十三話【茶番劇】

「続けるか?」


ゴゴの声に、地面で天を仰ぐキッドがゆっくりと立ち上がる。


「へっ、俺とした事が勢い余って転ぶとは、運がいいなあんた」


アホや……


ドラミの顔が恐怖に固まる。


次に現れたのは両手に鎌を持つ鱗族、ドラゴン。


こちらも惣一郎の出した[仙台守鍛造鉈鎌]をドワーフにより2本を鎖で繋いだ物だった。


鎌にはカバーがかけられたままだった。


「惚れた女の前でこれ以上醜態を晒す訳にはいかねぇ! 悪いが本気でいくぜ」


背中の紋様が光り、シャドウを始めるキッド。


明らかに風を切る音が変わる。


表情が読め無いドラゴンが、ジャラっと鎌を構える!


軽快なステップで近付くキッド。


ジャブで距離を測るキッドの手数が増えていくと、拳が何本にも見える!


だが、ピット器官を備えるドラゴンに目眩しは通用し無い!


ヘビに見られるピット器官は赤外線で熱を捉える!


それを持つドラゴンには、残像と本物の微妙な熱の差が読み取れる!


あっさり拳に引っ掛けられた鉈鎌に軌道を逸らされ姿勢を崩すと、首に別の鎌がかけられ、前のめりに地面に頭を落とす。


「そこまで!」


「もういいよ! がっかりだ」


地面に両手を着くキッドが、顔を上げる。


「もう少し使えると思ったけど、がっかりしたよ。君めちゃくちゃ弱いね」


「なっ! 待て今のは」


「ゴゴ! ドラゴンの騎士の序列は?」


「はっ、はい。
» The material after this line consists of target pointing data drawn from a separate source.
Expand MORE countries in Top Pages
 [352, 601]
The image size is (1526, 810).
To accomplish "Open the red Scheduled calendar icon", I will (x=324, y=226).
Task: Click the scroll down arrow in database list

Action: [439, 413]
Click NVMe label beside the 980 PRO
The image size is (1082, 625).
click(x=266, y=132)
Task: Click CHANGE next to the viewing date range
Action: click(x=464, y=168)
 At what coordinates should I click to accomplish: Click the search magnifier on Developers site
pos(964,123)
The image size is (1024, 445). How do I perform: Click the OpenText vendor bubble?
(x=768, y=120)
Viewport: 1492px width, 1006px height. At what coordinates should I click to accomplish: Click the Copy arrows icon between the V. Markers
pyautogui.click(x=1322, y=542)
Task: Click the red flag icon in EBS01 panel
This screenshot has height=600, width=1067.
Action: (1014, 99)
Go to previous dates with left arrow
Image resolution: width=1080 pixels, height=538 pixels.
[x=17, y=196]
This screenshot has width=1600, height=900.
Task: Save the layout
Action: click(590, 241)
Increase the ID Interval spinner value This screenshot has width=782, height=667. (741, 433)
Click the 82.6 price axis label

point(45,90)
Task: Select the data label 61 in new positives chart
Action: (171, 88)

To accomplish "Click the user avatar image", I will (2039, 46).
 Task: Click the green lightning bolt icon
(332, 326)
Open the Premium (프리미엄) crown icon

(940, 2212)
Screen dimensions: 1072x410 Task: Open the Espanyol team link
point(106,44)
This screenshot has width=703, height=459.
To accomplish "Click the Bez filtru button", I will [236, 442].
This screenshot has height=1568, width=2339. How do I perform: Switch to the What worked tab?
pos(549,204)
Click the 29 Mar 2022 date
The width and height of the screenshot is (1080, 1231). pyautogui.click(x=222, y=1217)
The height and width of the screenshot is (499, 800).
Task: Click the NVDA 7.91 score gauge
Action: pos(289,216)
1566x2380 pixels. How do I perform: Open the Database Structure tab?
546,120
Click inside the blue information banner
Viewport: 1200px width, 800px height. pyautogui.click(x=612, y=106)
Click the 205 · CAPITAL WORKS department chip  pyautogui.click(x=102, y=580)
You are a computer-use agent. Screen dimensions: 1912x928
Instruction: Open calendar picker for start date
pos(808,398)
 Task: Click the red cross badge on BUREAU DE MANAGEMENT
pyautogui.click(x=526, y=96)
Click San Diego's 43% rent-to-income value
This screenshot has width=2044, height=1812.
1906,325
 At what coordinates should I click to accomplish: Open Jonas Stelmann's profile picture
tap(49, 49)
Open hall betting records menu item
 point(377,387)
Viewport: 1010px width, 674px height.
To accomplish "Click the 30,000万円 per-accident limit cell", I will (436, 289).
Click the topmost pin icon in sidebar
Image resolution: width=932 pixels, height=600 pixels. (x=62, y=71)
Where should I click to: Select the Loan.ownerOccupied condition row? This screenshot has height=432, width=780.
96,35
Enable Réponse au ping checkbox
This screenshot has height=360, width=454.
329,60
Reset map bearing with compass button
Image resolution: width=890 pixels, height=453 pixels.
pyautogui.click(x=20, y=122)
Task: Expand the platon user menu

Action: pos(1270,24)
7人中6位です」


「はぁ、これじゃ訓練にもならないよ、それなのにその自信は何処から来るのよ? 恥ずかしく無いの?」


「いや、今日は調子が……」


「言い訳ばっか! それでよくスワロに惚れただなんて言えるね〜 この騎士達全員でも敵わない相手よ」


「そ、それは……」


「多少でも強ければ、騎士の見習いとしてチャンスをあげようかと思ったんだけど、これじゃぁねぇ」


「まっ待ってくれ! まだ本気を出してないだけなんだ!」


「いやいや、蟲相手にそれ言えんの? 死んだら終わりよ?」


「い、いや……」


「そんな奴と、誰が一緒に命かけるのよ!」


「………」


そこにゴゴが、話しに割って入る。


「惣一郎様、確かに性格に問題があるが、タイガの初撃を躱した反応速度、ドラゴンに見せた素早い動きは、鍛えれば使えるかも知れません」


「その性格が一番の問題なのよ! 女を前にいい所見せようと格好つける奴は仲間を危険に晒すし、負けも認められない奴は、自分を伸ばす事も出来ないでしょ? 鍛えるだけ無駄なのよ」


「ック………」


「えっと次は…… そうだ。分かりました。では村の外に……」


「待ってくれ! なんでもする! 雑用でもなんでもするから鍛えてくれ! 必ずこの騎士で一番になって見せる!」


「村には女性が多い、お前の存在が輪を乱す!」


「序列一位になるまで、女とは絶対に話さない! だから、頼む!」


ドラミはさらに驚愕する!


『アホや… ほんまもんのアホや! まんまと惣一郎の策に嵌りよった!』




「「 ……… 」」


「あっ、次俺だ。 ゴホン! じゃこの村の序列最下位からでも構わないと言うのだな!」


「ああ、もう言い訳はしない。必ず這い上がって見せる!」


「ではゴゴ! 面倒を見てやれ。絶対服従だ。次に言い訳をしたり弱音を吐いたら即、村を追放しろ」


「仰せのままに!」


惣一郎に頭を下げるゴゴ。


真似て地面に頭をつけるキッド。


去っていく惣一郎にベンゾウが、


「ご主人様、茶番は終わった?」


っと、お菓子を食べながら抱きつく。